When it comes to the Cultural Revolution in China, there are a million different aspects to mine when it comes to the minefield of destroyed lives. The renowned Chinese director Zhang Yimou takes a hard look at mental illness featuring his past muse Gong Li in a not-so-glamorous role, in the film Coming Home. Based on the novel The Criminal Lu Yanshi by Yan Geling, the film screened at the Glasgow Film Festival this year.
Li is heartbreakingly wretched as a wife and mother whose husband was imprisoned for more than a decade. After ten years of not seeing her professor-activist husband who has been sent to a re-education camp, she makes a desperate attempt to see him, only to be thwarted by her pubescent, brainwashed, ballerina daughter. Her mind is shattered afterward, and her emotions and memories get locked away in a tiny, safe place in her head.

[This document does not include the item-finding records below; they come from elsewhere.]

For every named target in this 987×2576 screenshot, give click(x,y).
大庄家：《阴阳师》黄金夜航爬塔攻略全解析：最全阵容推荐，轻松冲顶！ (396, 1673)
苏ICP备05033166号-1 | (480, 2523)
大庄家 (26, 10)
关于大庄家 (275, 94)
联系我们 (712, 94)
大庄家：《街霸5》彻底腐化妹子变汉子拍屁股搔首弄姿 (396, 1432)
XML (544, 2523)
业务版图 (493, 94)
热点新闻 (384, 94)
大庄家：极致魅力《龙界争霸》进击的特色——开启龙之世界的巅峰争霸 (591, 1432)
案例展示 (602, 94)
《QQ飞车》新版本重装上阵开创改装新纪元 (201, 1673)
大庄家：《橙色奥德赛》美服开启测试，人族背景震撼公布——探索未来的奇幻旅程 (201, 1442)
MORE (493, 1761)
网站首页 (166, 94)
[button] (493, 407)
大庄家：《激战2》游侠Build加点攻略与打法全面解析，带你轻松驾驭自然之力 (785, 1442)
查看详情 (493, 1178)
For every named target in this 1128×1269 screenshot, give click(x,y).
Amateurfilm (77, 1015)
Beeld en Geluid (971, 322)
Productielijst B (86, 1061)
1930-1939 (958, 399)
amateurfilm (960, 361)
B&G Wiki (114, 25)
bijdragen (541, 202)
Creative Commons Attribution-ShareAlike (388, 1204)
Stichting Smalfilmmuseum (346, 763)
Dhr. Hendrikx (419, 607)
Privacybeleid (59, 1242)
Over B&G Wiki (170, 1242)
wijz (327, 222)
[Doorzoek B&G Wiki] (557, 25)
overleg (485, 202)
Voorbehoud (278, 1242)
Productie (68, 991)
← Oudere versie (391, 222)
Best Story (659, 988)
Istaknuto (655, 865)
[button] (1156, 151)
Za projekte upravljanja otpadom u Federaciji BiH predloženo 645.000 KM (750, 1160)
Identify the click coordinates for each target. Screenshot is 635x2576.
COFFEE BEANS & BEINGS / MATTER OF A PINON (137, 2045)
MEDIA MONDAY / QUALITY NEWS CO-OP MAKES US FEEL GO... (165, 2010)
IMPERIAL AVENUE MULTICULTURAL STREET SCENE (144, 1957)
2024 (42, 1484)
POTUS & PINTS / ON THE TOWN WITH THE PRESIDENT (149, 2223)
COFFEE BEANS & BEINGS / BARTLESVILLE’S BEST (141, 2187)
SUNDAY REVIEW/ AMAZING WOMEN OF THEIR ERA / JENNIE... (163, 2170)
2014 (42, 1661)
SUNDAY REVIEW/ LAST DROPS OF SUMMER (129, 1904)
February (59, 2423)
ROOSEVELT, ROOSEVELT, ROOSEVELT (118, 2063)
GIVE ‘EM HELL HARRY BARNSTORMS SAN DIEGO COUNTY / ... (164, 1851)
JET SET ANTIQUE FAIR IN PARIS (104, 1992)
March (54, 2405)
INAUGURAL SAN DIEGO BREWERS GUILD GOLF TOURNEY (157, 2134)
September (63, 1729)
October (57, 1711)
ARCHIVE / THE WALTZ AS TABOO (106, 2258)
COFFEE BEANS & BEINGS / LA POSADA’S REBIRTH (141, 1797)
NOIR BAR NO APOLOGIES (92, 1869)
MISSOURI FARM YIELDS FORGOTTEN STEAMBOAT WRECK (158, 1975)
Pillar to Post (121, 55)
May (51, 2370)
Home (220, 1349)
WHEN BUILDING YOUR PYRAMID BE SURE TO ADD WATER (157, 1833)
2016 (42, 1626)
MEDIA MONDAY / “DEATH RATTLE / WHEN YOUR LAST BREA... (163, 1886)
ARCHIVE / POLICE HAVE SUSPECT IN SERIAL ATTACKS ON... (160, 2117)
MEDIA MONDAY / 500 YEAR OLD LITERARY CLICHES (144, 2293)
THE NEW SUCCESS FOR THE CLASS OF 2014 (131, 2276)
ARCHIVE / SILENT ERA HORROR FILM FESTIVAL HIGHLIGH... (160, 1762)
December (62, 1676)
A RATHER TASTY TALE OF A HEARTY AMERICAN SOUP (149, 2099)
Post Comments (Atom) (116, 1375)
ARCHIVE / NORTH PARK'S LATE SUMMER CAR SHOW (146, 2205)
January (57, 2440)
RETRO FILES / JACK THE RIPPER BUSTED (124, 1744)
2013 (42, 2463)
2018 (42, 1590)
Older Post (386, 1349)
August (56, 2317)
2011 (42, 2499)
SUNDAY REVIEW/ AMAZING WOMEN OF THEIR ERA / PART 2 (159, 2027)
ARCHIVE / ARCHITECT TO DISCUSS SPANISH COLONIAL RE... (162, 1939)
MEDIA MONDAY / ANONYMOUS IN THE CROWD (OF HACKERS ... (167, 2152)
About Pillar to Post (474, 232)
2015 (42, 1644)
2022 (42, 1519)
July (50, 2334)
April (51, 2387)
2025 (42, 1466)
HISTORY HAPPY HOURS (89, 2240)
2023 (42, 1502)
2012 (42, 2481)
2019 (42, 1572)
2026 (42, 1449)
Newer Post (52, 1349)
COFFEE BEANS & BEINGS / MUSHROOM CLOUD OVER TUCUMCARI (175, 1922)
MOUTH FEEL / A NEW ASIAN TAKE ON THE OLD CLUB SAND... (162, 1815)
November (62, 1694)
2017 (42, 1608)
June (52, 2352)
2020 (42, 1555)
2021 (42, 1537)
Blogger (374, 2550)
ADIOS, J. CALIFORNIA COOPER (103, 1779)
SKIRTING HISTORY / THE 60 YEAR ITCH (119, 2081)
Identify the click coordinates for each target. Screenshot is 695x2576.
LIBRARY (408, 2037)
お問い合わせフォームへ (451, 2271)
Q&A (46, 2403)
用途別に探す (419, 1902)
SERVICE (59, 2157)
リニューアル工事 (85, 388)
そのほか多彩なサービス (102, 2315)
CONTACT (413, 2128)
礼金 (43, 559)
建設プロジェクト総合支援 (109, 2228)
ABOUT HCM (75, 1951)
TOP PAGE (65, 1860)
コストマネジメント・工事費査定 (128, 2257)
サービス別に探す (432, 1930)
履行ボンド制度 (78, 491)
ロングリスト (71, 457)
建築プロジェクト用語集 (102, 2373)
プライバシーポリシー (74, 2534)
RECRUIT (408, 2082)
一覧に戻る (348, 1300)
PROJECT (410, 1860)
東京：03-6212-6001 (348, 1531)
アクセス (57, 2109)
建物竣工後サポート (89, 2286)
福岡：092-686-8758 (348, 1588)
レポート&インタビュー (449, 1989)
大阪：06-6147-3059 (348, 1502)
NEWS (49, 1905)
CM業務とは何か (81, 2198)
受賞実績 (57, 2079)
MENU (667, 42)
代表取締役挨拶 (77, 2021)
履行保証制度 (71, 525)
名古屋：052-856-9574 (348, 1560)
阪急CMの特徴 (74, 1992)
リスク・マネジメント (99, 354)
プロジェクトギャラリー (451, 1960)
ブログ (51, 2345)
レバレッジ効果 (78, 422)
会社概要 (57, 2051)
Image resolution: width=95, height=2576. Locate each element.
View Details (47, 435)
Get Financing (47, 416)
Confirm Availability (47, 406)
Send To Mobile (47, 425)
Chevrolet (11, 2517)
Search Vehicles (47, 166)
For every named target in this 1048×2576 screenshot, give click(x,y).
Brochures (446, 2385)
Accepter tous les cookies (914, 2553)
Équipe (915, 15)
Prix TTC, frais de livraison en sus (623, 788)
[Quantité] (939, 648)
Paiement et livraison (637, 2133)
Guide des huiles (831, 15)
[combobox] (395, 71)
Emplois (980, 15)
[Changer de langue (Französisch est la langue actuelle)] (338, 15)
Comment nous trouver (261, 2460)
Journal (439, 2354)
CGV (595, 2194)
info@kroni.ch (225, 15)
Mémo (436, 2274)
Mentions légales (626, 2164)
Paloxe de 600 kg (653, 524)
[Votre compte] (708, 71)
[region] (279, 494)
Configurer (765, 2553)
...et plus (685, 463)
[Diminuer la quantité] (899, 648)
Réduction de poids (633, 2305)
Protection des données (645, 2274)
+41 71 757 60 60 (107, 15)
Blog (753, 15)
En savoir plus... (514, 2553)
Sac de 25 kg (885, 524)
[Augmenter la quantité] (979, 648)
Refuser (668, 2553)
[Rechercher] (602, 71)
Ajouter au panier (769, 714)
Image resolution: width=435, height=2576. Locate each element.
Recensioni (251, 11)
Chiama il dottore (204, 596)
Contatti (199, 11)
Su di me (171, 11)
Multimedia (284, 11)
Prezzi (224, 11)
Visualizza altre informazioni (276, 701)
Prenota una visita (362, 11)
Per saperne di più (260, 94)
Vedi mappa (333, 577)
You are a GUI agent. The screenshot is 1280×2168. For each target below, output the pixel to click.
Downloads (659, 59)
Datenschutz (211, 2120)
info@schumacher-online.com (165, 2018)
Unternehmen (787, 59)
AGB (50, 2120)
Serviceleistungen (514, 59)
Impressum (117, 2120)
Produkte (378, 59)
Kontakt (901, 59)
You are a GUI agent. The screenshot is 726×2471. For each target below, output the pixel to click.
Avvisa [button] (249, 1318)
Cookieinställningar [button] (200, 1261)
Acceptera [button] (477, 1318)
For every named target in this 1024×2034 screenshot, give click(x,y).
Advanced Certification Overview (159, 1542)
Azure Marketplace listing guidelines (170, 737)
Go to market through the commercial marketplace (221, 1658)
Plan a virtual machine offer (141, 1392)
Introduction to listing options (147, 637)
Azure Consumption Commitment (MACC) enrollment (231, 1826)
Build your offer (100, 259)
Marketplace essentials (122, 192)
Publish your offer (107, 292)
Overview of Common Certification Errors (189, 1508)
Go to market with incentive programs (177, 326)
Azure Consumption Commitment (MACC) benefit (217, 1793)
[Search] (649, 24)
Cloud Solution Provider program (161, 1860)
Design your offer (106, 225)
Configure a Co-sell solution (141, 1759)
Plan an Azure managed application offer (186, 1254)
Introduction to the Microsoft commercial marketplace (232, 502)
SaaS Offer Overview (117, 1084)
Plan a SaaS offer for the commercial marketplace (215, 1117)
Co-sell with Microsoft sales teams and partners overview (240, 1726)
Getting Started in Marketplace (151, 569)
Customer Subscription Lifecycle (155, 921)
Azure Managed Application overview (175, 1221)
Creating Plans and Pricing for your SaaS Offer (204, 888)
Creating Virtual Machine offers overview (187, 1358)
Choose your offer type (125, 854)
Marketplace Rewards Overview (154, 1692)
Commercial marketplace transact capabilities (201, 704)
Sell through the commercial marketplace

In Li's previous collaborations with Zhang in Red Sorghum and Ju Dou, Li often plays the tragic heroine. Here, her acting chops take a different turn as a middle-aged emotional wreck and she poignantly takes hold of this challenging role with sensitivity and empathy. In her previous films, it was easy to relegate her as a face of classical Chinese looks, who often played into the oh-poor-me-I'm-a-beautiful-helpless-woman but she has evolved into a truly impressive actor rather than just a pretty face.
Kudos to Chen Daoming who plays the husband, exhibiting the most amount of grace, devotion and forgiveness in circumstances that have brought him from a prestigious university position to a cot in a shop storeroom. His wife no longer recognizes him when he returns from a labor camp, though she loyally awaits his return..
In six years, China is poised to have the largest movie audience in the world. It pays for non-Chinese filmmakers, especially from Hollywood, to pay attention to what makes a film tick for the mass market. Not to say the screenwriters and directors should be pandering and forgoing their artistic license but the Chinese audience is actually quite discerning.
Ultimately, Coming Home ends on a note about optimistic love, devotion, and the acceptance of torn lives that left me surprisingly teary eyed. As tragicomically ridiculous as the ending is, with the husband waiting by his wife's side for his own arrival, it's absolutely conceivable and realistic this happened for thousands of people in the great upheaval of China's societal revamp. The artistic collaboration between actress Gong Li and director Zhang Yimou has evolved into a deeper, more sympathetic depiction of the lives people end up with. Though it does not always look like a pretty picture, the beauty of survival and love can be immeasurable.